───── THE DATA ─────

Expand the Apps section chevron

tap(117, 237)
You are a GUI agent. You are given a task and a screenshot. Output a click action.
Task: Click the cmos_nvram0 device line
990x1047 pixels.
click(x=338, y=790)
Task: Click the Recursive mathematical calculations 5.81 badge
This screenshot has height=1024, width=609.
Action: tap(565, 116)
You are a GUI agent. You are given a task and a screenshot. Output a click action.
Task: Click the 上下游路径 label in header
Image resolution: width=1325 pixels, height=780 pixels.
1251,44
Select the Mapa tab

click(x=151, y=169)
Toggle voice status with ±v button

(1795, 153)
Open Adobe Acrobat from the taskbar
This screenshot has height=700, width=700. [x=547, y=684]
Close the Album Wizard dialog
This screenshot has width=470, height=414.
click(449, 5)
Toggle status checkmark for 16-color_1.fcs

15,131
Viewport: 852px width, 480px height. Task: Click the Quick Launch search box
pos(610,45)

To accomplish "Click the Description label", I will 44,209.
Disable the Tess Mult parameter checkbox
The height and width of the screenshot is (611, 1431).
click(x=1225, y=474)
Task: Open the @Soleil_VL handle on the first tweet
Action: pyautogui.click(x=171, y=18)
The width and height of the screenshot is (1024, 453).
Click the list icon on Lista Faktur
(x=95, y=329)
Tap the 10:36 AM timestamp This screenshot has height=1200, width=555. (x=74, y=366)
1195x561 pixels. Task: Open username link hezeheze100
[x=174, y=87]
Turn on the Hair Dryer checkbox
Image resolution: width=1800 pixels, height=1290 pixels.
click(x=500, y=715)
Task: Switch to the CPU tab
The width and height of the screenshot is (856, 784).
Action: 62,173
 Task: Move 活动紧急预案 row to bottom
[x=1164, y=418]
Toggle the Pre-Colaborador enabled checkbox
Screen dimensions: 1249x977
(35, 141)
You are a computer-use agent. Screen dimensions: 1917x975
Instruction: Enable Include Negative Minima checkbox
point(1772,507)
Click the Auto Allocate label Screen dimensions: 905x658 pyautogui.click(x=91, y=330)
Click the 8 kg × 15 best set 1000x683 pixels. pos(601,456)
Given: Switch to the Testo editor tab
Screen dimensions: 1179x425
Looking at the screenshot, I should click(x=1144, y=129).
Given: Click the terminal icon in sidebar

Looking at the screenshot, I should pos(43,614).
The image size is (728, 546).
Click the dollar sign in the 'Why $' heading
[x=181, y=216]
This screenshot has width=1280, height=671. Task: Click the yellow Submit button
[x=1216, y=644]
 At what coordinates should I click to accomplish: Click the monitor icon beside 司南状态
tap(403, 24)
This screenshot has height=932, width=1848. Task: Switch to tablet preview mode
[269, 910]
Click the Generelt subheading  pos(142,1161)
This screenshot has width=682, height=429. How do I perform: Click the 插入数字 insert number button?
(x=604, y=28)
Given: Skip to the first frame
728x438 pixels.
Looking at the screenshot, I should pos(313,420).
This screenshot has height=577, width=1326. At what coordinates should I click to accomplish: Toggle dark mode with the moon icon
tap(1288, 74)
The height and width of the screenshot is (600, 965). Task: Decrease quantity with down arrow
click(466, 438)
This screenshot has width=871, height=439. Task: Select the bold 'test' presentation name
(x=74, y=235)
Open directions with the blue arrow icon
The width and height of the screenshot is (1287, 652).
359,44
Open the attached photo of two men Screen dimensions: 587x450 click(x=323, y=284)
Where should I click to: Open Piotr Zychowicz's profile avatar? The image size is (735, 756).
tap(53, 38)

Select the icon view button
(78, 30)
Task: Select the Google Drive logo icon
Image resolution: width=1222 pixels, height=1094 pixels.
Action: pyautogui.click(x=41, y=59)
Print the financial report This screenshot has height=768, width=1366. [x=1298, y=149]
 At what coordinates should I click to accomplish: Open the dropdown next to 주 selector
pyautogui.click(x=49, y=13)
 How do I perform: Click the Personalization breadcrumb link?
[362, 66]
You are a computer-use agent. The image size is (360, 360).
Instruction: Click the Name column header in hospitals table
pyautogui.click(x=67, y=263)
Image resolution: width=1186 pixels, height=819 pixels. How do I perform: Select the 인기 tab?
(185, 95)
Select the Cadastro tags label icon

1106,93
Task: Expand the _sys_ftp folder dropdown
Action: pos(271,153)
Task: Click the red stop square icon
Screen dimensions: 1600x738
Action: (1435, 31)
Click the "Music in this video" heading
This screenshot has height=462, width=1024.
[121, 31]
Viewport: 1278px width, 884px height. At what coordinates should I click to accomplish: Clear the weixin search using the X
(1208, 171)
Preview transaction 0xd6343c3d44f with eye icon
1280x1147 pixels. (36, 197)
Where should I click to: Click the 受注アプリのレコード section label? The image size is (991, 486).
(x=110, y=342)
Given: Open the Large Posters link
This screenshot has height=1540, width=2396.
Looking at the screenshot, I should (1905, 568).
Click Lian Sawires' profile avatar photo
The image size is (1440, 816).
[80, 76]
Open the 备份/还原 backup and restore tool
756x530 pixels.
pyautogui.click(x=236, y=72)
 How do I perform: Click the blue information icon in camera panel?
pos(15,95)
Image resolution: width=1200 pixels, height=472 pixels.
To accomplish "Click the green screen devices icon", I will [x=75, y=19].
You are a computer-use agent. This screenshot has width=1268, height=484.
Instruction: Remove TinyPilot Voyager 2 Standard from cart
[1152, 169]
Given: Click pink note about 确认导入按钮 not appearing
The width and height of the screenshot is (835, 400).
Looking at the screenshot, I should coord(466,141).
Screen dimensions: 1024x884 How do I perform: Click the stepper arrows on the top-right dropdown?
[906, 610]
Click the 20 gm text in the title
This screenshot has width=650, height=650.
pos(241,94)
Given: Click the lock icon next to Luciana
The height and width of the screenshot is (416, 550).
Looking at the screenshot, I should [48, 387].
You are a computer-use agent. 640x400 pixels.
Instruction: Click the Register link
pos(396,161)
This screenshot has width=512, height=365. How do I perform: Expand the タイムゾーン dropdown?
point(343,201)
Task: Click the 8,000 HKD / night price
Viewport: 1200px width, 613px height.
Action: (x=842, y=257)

─────

■ PROBLEM: All entries are to be copied exactly as they read.

■ ANSWER BOX:
Expand the Apps section chevron

tap(117, 237)
You are a GUI agent. You are given a task and a screenshot. Output a click action.
Task: Click the cmos_nvram0 device line
990x1047 pixels.
click(x=338, y=790)
Task: Click the Recursive mathematical calculations 5.81 badge
This screenshot has height=1024, width=609.
Action: tap(565, 116)
You are a GUI agent. You are given a task and a screenshot. Output a click action.
Task: Click the 上下游路径 label in header
Image resolution: width=1325 pixels, height=780 pixels.
1251,44
Select the Mapa tab

click(x=151, y=169)
Toggle voice status with ±v button

(1795, 153)
Open Adobe Acrobat from the taskbar
This screenshot has height=700, width=700. [x=547, y=684]
Close the Album Wizard dialog
This screenshot has width=470, height=414.
click(449, 5)
Toggle status checkmark for 16-color_1.fcs

15,131
Viewport: 852px width, 480px height. Task: Click the Quick Launch search box
pos(610,45)

To accomplish "Click the Description label", I will 44,209.
Disable the Tess Mult parameter checkbox
The height and width of the screenshot is (611, 1431).
click(x=1225, y=474)
Task: Open the @Soleil_VL handle on the first tweet
Action: pyautogui.click(x=171, y=18)
The width and height of the screenshot is (1024, 453).
Click the list icon on Lista Faktur
(x=95, y=329)
Tap the 10:36 AM timestamp This screenshot has height=1200, width=555. (x=74, y=366)
1195x561 pixels. Task: Open username link hezeheze100
[x=174, y=87]
Turn on the Hair Dryer checkbox
Image resolution: width=1800 pixels, height=1290 pixels.
click(x=500, y=715)
Task: Switch to the CPU tab
The width and height of the screenshot is (856, 784).
Action: 62,173
 Task: Move 活动紧急预案 row to bottom
[x=1164, y=418]
Toggle the Pre-Colaborador enabled checkbox
Screen dimensions: 1249x977
(35, 141)
You are a computer-use agent. Screen dimensions: 1917x975
Instruction: Enable Include Negative Minima checkbox
point(1772,507)
Click the Auto Allocate label Screen dimensions: 905x658 pyautogui.click(x=91, y=330)
Click the 8 kg × 15 best set 1000x683 pixels. pos(601,456)
Given: Switch to the Testo editor tab
Screen dimensions: 1179x425
Looking at the screenshot, I should click(x=1144, y=129).
Given: Click the terminal icon in sidebar

Looking at the screenshot, I should pos(43,614).
The image size is (728, 546).
Click the dollar sign in the 'Why $' heading
[x=181, y=216]
This screenshot has width=1280, height=671. Task: Click the yellow Submit button
[x=1216, y=644]
 At what coordinates should I click to accomplish: Click the monitor icon beside 司南状态
tap(403, 24)
This screenshot has height=932, width=1848. Task: Switch to tablet preview mode
[269, 910]
Click the Generelt subheading  pos(142,1161)
This screenshot has width=682, height=429. How do I perform: Click the 插入数字 insert number button?
(x=604, y=28)
Given: Skip to the first frame
728x438 pixels.
Looking at the screenshot, I should pos(313,420).
This screenshot has height=577, width=1326. At what coordinates should I click to accomplish: Toggle dark mode with the moon icon
tap(1288, 74)
The height and width of the screenshot is (600, 965). Task: Decrease quantity with down arrow
click(466, 438)
This screenshot has width=871, height=439. Task: Select the bold 'test' presentation name
(x=74, y=235)
Open directions with the blue arrow icon
The width and height of the screenshot is (1287, 652).
359,44
Open the attached photo of two men Screen dimensions: 587x450 click(x=323, y=284)
Where should I click to: Open Piotr Zychowicz's profile avatar? The image size is (735, 756).
tap(53, 38)

Select the icon view button
(78, 30)
Task: Select the Google Drive logo icon
Image resolution: width=1222 pixels, height=1094 pixels.
Action: pyautogui.click(x=41, y=59)
Print the financial report This screenshot has height=768, width=1366. [x=1298, y=149]
 At what coordinates should I click to accomplish: Open the dropdown next to 주 selector
pyautogui.click(x=49, y=13)
 How do I perform: Click the Personalization breadcrumb link?
[362, 66]
You are a computer-use agent. The image size is (360, 360).
Instruction: Click the Name column header in hospitals table
pyautogui.click(x=67, y=263)
Image resolution: width=1186 pixels, height=819 pixels. How do I perform: Select the 인기 tab?
(185, 95)
Select the Cadastro tags label icon

1106,93
Task: Expand the _sys_ftp folder dropdown
Action: pos(271,153)
Task: Click the red stop square icon
Screen dimensions: 1600x738
Action: (1435, 31)
Click the "Music in this video" heading
This screenshot has height=462, width=1024.
[121, 31]
Viewport: 1278px width, 884px height. At what coordinates should I click to accomplish: Clear the weixin search using the X
(1208, 171)
Preview transaction 0xd6343c3d44f with eye icon
1280x1147 pixels. (36, 197)
Where should I click to: Click the 受注アプリのレコード section label? The image size is (991, 486).
(x=110, y=342)
Given: Open the Large Posters link
This screenshot has height=1540, width=2396.
Looking at the screenshot, I should (1905, 568).
Click Lian Sawires' profile avatar photo
The image size is (1440, 816).
[80, 76]
Open the 备份/还原 backup and restore tool
756x530 pixels.
pyautogui.click(x=236, y=72)
 How do I perform: Click the blue information icon in camera panel?
pos(15,95)
Image resolution: width=1200 pixels, height=472 pixels.
To accomplish "Click the green screen devices icon", I will [x=75, y=19].
You are a computer-use agent. This screenshot has width=1268, height=484.
Instruction: Remove TinyPilot Voyager 2 Standard from cart
[1152, 169]
Given: Click pink note about 确认导入按钮 not appearing
The width and height of the screenshot is (835, 400).
Looking at the screenshot, I should coord(466,141).
Screen dimensions: 1024x884 How do I perform: Click the stepper arrows on the top-right dropdown?
[906, 610]
Click the 20 gm text in the title
This screenshot has width=650, height=650.
pos(241,94)
Given: Click the lock icon next to Luciana
The height and width of the screenshot is (416, 550).
Looking at the screenshot, I should [48, 387].
You are a computer-use agent. 640x400 pixels.
Instruction: Click the Register link
pos(396,161)
This screenshot has width=512, height=365. How do I perform: Expand the タイムゾーン dropdown?
point(343,201)
Task: Click the 8,000 HKD / night price
Viewport: 1200px width, 613px height.
Action: (x=842, y=257)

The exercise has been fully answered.